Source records
● ● ● ● ●
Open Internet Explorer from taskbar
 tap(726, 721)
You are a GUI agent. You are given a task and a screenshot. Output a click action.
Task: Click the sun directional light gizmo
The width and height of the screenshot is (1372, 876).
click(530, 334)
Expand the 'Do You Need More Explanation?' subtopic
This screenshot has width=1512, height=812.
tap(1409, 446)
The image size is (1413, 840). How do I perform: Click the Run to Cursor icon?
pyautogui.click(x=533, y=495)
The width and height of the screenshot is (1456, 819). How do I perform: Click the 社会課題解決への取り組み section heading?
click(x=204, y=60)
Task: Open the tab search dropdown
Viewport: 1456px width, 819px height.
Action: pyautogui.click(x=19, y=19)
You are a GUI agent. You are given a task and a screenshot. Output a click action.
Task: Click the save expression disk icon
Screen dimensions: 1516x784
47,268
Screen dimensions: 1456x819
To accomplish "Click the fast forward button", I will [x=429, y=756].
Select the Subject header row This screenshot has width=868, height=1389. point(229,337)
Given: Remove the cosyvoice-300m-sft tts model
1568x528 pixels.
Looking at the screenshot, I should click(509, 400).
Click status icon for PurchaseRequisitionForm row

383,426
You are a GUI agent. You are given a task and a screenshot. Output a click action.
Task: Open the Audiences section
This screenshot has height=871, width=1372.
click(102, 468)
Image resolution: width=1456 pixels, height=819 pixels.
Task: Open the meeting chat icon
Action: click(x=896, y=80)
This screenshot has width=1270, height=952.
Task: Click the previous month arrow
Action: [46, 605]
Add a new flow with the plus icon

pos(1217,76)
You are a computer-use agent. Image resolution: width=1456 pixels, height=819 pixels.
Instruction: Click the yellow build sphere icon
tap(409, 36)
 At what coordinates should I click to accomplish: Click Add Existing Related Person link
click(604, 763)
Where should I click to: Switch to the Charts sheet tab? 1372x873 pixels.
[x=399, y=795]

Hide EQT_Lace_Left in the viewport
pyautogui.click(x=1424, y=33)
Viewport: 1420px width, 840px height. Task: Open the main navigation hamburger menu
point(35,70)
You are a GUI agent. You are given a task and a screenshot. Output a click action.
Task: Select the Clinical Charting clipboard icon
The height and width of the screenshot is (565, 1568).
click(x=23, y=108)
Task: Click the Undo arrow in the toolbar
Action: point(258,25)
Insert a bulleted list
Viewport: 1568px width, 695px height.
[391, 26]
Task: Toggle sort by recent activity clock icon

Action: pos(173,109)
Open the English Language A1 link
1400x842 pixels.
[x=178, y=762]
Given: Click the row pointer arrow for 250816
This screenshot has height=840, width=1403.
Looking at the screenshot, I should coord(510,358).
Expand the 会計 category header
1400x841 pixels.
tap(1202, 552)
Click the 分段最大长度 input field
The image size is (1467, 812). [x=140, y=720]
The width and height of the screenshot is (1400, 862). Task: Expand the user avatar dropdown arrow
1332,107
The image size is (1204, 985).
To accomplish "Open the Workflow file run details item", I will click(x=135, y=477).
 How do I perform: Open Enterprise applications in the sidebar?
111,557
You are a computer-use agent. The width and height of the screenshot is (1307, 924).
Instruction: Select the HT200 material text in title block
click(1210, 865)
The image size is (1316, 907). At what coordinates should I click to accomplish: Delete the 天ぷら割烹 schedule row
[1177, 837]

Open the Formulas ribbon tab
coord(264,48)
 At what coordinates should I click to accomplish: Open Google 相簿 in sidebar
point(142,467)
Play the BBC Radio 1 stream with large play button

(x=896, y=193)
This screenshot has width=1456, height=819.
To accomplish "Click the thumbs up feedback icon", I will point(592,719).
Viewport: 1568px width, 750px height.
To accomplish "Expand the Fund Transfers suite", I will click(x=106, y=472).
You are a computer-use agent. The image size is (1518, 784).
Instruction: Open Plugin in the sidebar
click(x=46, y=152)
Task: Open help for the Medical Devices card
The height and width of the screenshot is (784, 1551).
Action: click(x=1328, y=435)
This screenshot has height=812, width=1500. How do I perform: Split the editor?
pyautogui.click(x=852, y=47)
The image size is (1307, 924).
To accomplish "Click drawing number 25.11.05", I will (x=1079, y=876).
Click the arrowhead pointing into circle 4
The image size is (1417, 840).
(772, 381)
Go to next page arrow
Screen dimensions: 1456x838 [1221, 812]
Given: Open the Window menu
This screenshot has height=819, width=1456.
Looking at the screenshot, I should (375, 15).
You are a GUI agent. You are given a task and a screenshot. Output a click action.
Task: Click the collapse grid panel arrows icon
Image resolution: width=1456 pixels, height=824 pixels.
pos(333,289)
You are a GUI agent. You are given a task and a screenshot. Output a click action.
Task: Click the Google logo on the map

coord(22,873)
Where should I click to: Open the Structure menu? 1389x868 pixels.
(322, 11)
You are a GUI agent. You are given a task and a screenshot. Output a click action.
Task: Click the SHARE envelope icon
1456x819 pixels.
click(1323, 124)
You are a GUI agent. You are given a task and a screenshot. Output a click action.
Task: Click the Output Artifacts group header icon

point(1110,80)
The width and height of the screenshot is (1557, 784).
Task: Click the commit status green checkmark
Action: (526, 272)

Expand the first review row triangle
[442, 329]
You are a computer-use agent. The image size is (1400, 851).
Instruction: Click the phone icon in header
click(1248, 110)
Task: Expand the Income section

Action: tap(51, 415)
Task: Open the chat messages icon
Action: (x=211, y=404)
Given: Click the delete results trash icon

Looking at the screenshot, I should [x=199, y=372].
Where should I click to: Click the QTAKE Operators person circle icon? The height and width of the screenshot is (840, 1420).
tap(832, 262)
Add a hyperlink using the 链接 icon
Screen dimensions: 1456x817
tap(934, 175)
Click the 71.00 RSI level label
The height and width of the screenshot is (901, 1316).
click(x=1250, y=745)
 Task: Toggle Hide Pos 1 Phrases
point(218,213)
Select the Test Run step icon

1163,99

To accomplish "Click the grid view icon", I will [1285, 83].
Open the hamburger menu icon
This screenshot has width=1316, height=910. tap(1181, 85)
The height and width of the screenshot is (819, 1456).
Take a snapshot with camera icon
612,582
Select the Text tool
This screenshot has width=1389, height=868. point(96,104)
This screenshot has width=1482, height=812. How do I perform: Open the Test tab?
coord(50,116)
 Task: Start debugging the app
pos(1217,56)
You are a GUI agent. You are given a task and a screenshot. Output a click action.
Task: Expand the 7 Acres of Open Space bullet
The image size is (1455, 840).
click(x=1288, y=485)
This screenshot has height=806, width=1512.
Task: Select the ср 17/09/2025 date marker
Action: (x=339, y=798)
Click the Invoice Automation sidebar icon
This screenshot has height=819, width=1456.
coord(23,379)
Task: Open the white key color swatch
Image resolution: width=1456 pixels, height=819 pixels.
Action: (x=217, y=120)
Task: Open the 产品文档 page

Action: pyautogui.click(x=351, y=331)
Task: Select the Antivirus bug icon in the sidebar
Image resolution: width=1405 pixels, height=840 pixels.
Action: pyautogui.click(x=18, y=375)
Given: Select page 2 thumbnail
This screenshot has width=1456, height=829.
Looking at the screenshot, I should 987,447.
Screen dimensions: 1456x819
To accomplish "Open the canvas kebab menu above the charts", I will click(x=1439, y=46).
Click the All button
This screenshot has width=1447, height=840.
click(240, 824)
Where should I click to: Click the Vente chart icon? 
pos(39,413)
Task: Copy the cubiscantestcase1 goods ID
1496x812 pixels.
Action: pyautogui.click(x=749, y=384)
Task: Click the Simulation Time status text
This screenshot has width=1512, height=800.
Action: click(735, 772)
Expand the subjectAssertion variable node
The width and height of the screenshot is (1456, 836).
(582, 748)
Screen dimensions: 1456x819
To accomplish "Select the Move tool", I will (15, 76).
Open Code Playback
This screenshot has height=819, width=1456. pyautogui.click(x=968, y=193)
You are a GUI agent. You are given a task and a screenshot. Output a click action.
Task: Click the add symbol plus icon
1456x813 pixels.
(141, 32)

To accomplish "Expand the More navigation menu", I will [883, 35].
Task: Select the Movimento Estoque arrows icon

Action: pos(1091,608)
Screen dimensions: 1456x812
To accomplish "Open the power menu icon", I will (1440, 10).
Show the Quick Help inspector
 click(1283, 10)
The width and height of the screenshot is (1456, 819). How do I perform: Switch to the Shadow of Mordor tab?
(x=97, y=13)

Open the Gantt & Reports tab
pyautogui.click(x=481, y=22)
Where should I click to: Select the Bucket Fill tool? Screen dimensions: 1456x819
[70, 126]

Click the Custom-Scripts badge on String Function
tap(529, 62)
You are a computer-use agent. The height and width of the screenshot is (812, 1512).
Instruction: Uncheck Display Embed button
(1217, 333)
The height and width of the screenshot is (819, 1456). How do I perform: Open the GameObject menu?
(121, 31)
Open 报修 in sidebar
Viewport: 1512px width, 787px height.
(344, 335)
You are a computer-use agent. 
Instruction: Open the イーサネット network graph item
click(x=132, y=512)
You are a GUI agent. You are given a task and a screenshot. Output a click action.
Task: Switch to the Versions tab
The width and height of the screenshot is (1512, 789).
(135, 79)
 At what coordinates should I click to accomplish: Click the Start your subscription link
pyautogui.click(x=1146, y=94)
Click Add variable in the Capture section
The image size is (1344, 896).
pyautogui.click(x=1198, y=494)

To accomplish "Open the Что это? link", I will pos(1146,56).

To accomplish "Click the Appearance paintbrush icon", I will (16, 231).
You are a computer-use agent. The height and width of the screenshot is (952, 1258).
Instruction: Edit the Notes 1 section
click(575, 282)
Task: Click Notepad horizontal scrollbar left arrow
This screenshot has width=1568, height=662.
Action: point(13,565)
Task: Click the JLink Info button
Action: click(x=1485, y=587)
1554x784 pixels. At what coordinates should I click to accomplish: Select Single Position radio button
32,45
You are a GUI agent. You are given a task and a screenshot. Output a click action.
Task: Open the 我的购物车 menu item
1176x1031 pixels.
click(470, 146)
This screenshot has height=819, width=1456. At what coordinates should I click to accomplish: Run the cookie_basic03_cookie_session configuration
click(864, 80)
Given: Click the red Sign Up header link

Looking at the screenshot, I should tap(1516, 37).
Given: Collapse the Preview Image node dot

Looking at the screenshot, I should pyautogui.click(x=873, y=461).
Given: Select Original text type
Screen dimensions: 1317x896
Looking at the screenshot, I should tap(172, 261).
● ● ● ● ●
*WHAT IS REQUIRED*
The answer should be a single number: the count of lines in the data that include the string "grid".

*ANSWER FOR THIS EXERCISE*
2